Especially this paragraph:
Like many local bars, diners, and coffee shops in many other towns rocked by calamity, Czech Stop has transformed virtually overnight into a hub of refuge. After December's school shooting in Newtown, Connecticut, the owners of Blue Colony Diner fed hundreds of volunteers, policemen, firefighters, and first responders, earning the nickname "The Food Angels." The morning after Hurricane Sandy struck, David T. Holmes III turned It's a Wrap, his lunch cafe in Plainfield, New Jersey, into a relief station for 10 days, offering victims free coffee, soup, power, and a place to sleep.
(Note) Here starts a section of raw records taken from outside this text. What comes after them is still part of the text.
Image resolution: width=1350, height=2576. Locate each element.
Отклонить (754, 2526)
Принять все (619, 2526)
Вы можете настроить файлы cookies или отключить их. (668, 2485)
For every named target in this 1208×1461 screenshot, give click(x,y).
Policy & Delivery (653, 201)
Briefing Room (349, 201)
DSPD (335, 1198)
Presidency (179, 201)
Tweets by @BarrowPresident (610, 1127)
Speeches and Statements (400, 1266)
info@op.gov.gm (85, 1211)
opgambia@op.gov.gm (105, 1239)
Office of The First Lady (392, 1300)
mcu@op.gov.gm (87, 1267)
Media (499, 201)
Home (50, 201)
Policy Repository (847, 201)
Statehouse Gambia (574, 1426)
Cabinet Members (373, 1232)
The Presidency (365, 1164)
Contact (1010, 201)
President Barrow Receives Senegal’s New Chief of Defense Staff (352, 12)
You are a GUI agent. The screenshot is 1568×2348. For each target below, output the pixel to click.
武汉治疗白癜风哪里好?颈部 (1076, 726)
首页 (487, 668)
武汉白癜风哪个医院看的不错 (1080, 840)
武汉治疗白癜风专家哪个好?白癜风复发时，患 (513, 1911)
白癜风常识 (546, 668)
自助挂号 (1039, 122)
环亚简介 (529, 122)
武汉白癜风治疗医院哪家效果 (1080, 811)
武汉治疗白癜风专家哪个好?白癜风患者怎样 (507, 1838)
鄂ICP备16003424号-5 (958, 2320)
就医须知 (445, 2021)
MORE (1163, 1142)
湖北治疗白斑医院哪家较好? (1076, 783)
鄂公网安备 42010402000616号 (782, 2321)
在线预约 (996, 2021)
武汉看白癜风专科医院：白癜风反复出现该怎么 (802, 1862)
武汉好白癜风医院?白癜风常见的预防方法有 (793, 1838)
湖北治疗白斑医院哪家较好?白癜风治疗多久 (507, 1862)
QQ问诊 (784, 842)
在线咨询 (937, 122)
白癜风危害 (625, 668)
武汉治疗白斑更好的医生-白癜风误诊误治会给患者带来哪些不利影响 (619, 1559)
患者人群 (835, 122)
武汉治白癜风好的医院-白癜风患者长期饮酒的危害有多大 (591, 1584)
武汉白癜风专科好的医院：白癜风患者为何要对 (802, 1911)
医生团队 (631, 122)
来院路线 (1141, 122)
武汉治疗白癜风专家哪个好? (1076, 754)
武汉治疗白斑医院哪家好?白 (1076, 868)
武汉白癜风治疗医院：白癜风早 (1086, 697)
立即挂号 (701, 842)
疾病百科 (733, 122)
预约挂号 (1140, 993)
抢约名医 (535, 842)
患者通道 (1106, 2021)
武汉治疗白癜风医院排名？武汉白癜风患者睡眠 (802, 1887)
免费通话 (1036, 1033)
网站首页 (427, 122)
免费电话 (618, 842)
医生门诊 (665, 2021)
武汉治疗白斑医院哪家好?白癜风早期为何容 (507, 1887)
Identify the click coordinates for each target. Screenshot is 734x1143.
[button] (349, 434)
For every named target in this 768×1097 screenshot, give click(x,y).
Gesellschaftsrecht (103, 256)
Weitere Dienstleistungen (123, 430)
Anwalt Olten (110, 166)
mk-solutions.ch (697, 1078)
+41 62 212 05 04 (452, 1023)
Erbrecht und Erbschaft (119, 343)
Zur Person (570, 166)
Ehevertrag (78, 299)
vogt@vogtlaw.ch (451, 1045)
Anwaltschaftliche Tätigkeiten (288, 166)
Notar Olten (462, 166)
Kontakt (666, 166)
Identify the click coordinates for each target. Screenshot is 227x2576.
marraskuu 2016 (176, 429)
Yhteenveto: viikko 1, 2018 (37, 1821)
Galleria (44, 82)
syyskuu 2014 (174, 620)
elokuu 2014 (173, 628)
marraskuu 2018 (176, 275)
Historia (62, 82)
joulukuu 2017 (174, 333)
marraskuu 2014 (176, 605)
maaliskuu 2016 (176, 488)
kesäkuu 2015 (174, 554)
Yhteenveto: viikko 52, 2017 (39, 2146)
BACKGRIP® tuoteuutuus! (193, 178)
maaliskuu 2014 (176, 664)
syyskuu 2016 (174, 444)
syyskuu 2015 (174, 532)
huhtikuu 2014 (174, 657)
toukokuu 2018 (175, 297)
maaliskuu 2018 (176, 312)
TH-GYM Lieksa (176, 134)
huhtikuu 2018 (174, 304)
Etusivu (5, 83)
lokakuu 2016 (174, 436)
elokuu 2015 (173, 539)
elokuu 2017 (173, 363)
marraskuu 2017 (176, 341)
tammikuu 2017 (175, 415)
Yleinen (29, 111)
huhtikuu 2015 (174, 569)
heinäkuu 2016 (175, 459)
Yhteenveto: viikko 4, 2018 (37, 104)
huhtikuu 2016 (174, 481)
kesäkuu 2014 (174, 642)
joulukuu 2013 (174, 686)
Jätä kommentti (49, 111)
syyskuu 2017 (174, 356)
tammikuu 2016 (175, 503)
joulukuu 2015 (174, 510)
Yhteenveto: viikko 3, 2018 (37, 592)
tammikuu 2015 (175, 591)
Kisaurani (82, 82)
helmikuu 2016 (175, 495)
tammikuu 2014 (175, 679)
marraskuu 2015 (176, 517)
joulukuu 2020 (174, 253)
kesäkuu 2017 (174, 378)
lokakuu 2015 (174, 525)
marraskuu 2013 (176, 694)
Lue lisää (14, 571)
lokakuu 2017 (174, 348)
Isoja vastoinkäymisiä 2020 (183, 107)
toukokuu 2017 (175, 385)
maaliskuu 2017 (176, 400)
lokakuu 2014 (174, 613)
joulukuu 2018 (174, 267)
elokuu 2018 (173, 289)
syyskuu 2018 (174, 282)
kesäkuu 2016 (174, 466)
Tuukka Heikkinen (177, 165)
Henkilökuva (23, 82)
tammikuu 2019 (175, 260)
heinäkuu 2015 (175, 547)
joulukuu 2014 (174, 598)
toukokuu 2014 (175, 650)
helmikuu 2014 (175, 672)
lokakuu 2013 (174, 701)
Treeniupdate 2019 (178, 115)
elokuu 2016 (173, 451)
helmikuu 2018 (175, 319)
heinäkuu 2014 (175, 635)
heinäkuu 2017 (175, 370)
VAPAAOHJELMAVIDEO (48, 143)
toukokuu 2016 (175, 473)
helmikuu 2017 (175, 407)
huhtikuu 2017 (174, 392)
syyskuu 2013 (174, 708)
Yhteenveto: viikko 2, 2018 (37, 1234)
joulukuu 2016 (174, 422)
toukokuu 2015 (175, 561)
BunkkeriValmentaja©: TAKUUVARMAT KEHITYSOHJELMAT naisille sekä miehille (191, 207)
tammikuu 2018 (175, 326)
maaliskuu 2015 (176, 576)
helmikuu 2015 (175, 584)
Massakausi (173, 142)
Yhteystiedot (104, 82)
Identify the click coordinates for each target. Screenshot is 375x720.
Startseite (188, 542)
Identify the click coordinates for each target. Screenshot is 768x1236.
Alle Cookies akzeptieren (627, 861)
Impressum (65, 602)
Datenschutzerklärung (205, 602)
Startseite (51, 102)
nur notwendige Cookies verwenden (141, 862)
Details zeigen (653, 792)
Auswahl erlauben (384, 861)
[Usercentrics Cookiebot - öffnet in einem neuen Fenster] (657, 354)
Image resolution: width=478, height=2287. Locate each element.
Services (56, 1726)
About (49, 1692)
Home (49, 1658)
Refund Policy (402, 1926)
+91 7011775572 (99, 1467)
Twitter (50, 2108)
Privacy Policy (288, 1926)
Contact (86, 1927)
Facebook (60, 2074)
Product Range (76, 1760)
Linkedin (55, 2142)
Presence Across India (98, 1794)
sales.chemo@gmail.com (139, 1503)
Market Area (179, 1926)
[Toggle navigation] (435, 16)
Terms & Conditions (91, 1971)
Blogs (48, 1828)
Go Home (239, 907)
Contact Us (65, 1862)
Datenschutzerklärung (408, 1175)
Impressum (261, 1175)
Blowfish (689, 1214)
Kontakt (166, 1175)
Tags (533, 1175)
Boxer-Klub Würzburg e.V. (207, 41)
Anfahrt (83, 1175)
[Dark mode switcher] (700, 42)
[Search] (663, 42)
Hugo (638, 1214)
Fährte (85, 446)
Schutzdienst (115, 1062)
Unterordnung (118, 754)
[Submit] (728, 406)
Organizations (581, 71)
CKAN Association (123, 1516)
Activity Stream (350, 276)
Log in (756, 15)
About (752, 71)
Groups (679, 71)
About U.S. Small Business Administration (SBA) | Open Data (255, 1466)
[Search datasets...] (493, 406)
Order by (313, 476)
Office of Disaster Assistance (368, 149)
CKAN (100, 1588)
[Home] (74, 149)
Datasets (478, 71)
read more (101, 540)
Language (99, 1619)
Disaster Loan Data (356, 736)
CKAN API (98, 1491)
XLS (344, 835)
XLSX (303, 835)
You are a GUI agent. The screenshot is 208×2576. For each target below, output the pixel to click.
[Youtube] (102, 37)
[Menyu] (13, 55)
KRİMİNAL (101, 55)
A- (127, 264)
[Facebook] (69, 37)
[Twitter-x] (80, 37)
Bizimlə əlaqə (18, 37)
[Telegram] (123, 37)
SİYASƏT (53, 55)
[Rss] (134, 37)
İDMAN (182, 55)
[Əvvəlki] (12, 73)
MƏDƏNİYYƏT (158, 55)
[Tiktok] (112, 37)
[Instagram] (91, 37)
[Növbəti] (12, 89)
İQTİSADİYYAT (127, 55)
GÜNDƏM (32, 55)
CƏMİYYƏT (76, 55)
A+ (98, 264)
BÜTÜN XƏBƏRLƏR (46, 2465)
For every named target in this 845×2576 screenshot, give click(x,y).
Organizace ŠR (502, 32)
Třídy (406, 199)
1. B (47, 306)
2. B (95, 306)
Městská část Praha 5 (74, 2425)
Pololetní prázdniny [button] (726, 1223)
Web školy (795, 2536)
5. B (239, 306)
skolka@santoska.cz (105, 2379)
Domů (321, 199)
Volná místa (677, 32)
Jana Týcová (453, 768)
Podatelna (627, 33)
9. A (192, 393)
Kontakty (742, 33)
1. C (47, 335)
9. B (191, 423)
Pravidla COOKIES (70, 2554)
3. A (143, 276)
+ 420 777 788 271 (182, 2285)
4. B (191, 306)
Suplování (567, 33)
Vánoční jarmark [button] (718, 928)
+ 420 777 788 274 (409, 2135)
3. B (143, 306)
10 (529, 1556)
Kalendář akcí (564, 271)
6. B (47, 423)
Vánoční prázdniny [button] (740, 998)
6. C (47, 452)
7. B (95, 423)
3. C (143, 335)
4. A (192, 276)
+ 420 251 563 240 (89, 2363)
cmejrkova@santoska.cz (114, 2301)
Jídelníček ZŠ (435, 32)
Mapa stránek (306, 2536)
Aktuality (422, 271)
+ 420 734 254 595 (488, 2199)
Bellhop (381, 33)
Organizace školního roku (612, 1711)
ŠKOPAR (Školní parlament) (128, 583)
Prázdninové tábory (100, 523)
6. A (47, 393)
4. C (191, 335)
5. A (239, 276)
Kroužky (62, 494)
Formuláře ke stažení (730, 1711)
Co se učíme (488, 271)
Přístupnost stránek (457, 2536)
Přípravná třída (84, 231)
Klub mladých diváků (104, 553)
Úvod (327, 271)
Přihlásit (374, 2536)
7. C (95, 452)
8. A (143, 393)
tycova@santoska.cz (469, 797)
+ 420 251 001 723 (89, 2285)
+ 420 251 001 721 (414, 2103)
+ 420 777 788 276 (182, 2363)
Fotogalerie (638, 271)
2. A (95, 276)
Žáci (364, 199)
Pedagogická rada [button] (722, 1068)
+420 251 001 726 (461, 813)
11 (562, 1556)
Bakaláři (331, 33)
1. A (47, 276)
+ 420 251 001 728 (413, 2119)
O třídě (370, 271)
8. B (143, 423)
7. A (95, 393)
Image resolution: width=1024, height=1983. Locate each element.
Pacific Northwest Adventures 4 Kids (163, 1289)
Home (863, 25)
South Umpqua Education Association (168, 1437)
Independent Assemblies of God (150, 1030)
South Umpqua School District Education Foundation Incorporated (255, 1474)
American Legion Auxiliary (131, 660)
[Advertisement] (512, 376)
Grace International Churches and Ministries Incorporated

In the wake of Hurricane Katrina, Joann Guidos kept Kajun's Pub open so that "the lonely and broke would not endure the ordeal alone." Homeowners fleeing the deadly June 2012 wildfires in Colorado congregated at Bob's Coffee Shop in Laporte, to figure out, over danishes, where the megafire was headed next.
I didn't see where it specified that Czech Stop is doing everything for free; it did mention donations though. But this paragraph does specifically mention the place in New Jersey that offered free coffee, soup, power and a place to sleep for ten days following Hurricane Sandy. I find that remarkable and just so kind. In a world that has become all about money, for people to not use these disasters as a way to make big money, but as a way to help.